On July 9, 2008, HydroGen, LLC (the “Company”), a wholly-owned subsidiary of HydroGen Corporation, and each of Joshua Tosteson, President, Scott Schecter, Chief Financial Officer, Scott Wilshire, Chief Operating Officer, and Gregory Morris, Senior Vice President - Sales and Marketing (together, the “Named Executive Officers”) entered into an amendment to the respective employment agreement of each Named Executive Officer (collectively, the “Employment Agreements”) providing for a separation payment in the event of a termination of employment in connection with a change of control of the Company (each, an “Amendment”).
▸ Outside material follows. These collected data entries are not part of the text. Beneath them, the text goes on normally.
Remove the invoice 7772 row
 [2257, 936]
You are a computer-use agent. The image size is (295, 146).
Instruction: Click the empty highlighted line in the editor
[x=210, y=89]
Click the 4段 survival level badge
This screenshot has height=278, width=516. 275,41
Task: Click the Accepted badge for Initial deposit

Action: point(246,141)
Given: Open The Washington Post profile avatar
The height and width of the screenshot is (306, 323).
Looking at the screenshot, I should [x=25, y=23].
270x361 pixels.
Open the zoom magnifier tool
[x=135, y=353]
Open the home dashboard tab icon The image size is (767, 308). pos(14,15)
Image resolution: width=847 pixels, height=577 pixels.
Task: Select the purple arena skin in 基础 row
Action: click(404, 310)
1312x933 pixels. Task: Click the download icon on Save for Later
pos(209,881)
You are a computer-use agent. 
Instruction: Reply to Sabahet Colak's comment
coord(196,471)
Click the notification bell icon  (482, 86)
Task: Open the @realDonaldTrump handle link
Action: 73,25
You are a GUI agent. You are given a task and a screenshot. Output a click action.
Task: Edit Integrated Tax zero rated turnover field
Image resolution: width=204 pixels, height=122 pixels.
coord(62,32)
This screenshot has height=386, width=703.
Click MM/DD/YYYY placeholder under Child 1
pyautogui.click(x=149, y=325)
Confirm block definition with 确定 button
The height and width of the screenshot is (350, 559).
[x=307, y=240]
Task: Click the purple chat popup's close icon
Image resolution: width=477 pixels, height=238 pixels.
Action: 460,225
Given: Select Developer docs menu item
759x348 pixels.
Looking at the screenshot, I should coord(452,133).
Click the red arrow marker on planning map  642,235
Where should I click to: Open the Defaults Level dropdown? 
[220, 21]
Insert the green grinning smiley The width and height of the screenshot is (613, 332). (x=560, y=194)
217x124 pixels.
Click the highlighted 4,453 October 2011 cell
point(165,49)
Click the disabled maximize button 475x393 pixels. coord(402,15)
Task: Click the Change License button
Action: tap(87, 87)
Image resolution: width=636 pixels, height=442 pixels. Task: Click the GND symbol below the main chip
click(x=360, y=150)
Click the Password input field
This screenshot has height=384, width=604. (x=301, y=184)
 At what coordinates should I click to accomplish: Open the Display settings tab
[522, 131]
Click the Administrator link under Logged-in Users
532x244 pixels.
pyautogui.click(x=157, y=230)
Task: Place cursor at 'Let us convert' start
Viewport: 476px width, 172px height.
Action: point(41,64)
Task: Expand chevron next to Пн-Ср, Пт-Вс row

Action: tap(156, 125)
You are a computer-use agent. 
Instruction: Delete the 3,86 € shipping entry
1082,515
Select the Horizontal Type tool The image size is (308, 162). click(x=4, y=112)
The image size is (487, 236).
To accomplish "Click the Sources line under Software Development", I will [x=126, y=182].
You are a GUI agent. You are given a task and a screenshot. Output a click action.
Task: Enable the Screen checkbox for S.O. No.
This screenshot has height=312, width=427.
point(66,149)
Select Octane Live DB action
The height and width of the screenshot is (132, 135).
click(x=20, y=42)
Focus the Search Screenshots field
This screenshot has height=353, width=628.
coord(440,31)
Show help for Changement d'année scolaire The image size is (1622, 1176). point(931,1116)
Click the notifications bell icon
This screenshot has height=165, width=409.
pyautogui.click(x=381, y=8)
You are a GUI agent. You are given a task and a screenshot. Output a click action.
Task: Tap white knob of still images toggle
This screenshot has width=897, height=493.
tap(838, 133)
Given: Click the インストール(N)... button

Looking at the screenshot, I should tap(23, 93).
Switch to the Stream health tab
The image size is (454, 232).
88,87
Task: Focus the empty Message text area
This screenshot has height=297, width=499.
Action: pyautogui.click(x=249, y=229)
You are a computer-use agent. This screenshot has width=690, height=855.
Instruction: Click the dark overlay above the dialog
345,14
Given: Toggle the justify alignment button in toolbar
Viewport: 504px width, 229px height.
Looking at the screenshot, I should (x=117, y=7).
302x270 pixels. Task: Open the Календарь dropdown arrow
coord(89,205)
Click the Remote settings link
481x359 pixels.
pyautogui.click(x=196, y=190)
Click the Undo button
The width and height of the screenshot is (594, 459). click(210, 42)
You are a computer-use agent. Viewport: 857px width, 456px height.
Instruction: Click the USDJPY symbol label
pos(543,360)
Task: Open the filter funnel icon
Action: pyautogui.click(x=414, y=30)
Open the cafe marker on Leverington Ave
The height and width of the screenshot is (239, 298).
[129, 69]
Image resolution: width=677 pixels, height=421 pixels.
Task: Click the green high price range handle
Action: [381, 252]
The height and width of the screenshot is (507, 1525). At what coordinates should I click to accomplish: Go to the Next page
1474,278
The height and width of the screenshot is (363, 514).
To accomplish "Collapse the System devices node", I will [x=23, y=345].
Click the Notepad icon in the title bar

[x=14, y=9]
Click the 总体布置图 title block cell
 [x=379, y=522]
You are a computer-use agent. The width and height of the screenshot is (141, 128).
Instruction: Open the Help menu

The Board of Directors of the Company approved the Amendments and authorized management to enter into the Amendments on December 8, 2007. Each of the Amendments is attached hereto as Exhibits 10.1 through 10.4. The following is a description of the Amendments and is qualified in its entirety by the text of the Amendments as attached hereto.
 
Under the terms of the Amendments, if, within six (6) months prior to or within one (1) year following a Change of Control (as defined therein), the employment of the Named Executive Officer is terminated without Cause or, if applicable to the Named Executive Officer, for Good Reason (as each of these terms is defined in the respective Employment Agreements) or the Named Executive Officer is notified that his Employment Agreement will not be renewed: (i) the Company shall, in addition to any payments due under the Employment Agreement, provide to the Named Executive Officer a lump sum payment equal to the amount of his then current annual base salary, (ii) in lieu of any bonus due under the Employment Agreement, the Company shall pay to the Named Executive Officer an amount representing the annual bonus for the year of termination based on full achievement of all personal targets and the actual achievement of Company targets, and (iii) all stock option, restricted stock or other equity or equity-based awards granted by HydroGen Corporation shall automatically become fully vested and exercisable in accordance with the terms of the agreement or agreements under which the award was granted.
 

Item 9.01.
 
Financial Statements and Exhibits.
  (d)   Exhibits
     
Exhibit No.
  
Description
10.1
  
Amendment dated July 9, 2008 to the Employment Agreement by and between Josh Tosteson and HydroGen, LLC dated April 8, 2005.
10.2
  
Amendment dated July 9, 2008 to the Employment Agreement by and between Scott Schecter and HydroGen, LLC dated April 14, 2005.
10.3
  
Amendment dated July 9, 2008 to the Employment Agreement by and between Scott Wilshire and HydroGen, LLC dated January 27, 2005.
10.4
  
Amendment dated July 9, 2008 to the Employment Agreement by and between Greg Morris and HydroGen, LLC dated April 7, 2005.



SIGNATURES
 
Pursuant to the requirements of the Securities Exchange Act of 1934, as amended, the Registrant has duly caused this report to be signed on its behalf by the undersigned, hereunto duly authorized.
 
             
Date: July 15, 2008
 
 
 
HYDROGEN CORPORATION
       
 
 
 
 
By:
 
/s/ Joshua Tosteson
 
 
 
 
Name:
 
Joshua Tosteson
 
 
 
 
Title:
 
President


EXHIBIT INDEX
 
     
Exhibit No.
  
Description
10.1
  
Amendment dated July 9, 2008 to the Employment Agreement by and between Josh Tosteson and HydroGen, LLC dated April 8, 2005.
10.2
  Amendment dated July 9, 2008 to the Employment Agreement by and between Scott Schecter and HydroGen, LLC dated April 14, 2005.
10.3
 
Amendment dated July 9, 2008 to the Employment Agreement by and between Scott Wilshire and HydroGen, LLC dated January 27, 2005.
10.4
 
Amendment dated July 9, 2008 to the Employment Agreement by and between Greg Morris and HydroGen, LLC dated April 7, 2005.